### What is needed
Please say how many lines in the entries below hold the string "computer", with no other words.

### Dataset entries

============

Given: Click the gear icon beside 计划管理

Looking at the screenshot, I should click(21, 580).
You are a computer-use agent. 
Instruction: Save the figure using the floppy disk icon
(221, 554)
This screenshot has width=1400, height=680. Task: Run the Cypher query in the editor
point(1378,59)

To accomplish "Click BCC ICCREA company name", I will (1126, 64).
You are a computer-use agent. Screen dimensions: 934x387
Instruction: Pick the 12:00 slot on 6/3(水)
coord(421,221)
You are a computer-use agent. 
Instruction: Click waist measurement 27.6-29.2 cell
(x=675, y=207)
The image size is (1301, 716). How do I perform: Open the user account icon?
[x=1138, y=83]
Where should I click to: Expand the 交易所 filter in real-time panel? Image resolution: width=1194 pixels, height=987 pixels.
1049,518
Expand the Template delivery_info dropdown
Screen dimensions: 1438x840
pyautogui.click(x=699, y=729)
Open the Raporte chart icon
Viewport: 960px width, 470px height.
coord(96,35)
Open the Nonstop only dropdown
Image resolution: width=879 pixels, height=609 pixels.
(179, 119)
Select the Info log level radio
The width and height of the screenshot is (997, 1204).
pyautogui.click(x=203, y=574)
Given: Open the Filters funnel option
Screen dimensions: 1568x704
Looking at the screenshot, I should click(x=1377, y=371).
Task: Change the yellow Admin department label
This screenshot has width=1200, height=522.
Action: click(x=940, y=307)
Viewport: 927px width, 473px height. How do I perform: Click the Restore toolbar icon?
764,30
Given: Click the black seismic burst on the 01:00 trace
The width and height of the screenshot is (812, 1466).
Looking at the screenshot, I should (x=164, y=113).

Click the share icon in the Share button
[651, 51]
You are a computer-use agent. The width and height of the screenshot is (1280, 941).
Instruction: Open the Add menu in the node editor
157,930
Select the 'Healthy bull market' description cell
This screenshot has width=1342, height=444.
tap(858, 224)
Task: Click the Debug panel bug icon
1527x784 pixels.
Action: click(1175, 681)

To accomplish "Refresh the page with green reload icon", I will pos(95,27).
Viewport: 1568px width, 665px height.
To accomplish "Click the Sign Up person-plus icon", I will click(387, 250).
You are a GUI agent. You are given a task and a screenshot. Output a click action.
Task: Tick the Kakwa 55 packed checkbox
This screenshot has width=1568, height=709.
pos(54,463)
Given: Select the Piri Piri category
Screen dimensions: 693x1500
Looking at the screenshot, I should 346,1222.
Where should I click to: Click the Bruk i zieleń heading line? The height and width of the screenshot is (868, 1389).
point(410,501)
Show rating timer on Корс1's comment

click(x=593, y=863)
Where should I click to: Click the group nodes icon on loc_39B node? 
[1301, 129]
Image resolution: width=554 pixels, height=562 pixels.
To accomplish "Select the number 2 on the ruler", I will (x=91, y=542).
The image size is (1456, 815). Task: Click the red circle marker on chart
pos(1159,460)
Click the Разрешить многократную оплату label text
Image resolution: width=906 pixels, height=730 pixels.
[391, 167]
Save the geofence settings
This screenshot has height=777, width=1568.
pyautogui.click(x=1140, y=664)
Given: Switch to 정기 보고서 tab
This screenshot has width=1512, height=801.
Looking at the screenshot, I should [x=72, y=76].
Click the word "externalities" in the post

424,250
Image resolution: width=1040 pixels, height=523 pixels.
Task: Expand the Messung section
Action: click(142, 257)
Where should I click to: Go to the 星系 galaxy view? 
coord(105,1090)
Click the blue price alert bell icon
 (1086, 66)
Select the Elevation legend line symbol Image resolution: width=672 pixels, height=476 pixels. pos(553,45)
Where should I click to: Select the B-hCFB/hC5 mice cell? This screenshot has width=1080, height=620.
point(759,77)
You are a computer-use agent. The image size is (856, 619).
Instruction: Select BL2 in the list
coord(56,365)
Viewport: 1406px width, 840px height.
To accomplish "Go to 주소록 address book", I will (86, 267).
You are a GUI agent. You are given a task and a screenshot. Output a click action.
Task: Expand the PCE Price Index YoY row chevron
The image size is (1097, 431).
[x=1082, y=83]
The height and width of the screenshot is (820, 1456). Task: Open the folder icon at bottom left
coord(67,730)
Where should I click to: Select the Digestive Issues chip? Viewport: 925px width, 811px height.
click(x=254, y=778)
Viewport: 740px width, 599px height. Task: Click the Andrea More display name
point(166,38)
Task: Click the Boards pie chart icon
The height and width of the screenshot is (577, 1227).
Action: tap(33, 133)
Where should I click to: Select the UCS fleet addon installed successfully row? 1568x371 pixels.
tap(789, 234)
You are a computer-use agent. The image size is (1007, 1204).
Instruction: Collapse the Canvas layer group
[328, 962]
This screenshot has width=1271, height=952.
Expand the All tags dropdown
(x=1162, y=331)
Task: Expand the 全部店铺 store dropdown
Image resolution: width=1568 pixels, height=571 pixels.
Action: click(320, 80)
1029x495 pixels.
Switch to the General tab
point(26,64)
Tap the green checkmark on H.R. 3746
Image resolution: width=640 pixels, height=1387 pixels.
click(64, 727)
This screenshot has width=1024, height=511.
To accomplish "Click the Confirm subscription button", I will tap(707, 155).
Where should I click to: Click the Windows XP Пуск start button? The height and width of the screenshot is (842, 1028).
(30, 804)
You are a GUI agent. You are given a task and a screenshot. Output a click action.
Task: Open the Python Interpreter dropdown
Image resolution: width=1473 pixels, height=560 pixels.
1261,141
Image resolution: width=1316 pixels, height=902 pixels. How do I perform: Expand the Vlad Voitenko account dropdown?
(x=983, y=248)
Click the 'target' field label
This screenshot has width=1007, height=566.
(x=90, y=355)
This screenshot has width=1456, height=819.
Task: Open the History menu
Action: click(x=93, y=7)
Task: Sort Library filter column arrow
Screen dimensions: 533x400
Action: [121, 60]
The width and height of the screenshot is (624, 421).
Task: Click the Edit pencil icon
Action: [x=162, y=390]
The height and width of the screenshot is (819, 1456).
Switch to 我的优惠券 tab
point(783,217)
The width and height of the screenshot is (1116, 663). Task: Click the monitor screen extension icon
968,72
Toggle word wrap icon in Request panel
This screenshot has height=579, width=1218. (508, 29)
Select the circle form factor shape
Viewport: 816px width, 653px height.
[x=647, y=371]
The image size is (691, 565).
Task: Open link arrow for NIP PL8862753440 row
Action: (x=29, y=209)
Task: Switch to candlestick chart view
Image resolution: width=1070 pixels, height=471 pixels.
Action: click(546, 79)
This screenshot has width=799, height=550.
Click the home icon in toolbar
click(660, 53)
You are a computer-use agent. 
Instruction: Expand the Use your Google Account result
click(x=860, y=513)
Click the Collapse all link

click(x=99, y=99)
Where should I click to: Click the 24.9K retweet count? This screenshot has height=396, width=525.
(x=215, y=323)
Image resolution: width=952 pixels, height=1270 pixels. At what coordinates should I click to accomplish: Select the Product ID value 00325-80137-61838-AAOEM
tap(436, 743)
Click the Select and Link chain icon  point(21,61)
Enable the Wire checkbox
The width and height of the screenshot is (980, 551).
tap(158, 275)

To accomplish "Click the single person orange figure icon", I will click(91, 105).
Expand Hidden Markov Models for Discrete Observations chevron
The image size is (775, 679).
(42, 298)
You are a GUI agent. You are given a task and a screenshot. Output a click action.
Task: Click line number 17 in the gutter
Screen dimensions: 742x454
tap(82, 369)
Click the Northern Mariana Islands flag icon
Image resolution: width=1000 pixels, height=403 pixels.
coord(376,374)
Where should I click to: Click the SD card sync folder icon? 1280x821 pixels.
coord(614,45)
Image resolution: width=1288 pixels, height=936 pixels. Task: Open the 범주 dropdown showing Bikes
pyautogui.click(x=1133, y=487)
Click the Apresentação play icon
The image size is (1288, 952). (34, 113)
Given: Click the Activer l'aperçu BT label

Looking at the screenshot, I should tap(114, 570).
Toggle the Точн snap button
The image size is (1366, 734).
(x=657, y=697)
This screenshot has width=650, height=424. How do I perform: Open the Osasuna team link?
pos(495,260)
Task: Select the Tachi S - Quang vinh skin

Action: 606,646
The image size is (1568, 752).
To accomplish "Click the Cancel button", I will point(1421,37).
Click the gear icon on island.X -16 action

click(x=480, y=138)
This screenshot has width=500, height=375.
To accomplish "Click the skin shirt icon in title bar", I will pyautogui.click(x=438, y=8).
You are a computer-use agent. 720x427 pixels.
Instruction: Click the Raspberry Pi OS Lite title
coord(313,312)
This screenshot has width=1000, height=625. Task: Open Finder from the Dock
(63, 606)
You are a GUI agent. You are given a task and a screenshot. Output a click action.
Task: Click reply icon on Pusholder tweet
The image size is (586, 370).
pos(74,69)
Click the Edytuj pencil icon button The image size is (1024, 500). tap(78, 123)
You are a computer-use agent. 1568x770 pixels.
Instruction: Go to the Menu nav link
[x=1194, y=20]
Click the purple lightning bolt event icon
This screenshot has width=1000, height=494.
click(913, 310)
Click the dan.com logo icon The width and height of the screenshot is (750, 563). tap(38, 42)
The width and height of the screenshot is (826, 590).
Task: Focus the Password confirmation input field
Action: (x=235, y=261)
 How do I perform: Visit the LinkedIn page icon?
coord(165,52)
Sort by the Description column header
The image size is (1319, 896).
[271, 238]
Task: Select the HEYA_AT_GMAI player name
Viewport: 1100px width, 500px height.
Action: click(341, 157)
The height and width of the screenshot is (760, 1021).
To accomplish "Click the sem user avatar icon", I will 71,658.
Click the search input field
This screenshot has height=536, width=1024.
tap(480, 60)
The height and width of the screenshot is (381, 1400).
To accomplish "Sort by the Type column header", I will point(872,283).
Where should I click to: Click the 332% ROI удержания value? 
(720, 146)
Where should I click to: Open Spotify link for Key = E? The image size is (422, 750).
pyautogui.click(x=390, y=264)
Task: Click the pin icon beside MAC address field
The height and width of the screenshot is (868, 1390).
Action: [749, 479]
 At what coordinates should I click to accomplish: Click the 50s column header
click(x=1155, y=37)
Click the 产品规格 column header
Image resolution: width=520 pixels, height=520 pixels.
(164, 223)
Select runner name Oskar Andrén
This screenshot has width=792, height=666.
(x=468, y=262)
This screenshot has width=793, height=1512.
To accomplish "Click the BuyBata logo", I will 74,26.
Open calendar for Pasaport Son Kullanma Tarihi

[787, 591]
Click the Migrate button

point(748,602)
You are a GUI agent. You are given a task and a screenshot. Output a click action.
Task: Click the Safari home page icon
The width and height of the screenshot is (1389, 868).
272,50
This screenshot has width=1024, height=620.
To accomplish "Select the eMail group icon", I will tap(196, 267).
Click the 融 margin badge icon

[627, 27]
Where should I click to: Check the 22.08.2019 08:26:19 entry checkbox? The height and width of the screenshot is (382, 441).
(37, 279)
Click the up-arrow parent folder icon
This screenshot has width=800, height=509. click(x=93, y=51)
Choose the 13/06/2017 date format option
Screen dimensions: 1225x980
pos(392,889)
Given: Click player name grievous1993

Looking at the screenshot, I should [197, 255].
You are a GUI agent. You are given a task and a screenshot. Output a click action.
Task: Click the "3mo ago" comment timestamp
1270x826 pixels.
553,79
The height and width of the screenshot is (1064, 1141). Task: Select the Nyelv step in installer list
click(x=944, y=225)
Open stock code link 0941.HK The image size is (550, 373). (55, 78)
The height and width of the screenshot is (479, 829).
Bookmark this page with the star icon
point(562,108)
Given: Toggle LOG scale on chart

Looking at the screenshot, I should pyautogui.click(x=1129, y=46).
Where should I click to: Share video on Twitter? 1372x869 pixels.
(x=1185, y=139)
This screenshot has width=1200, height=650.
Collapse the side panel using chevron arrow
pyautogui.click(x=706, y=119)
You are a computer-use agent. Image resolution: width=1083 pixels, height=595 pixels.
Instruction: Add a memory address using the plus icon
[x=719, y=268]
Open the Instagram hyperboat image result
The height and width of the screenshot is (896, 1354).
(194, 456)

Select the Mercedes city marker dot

============

### Your response
10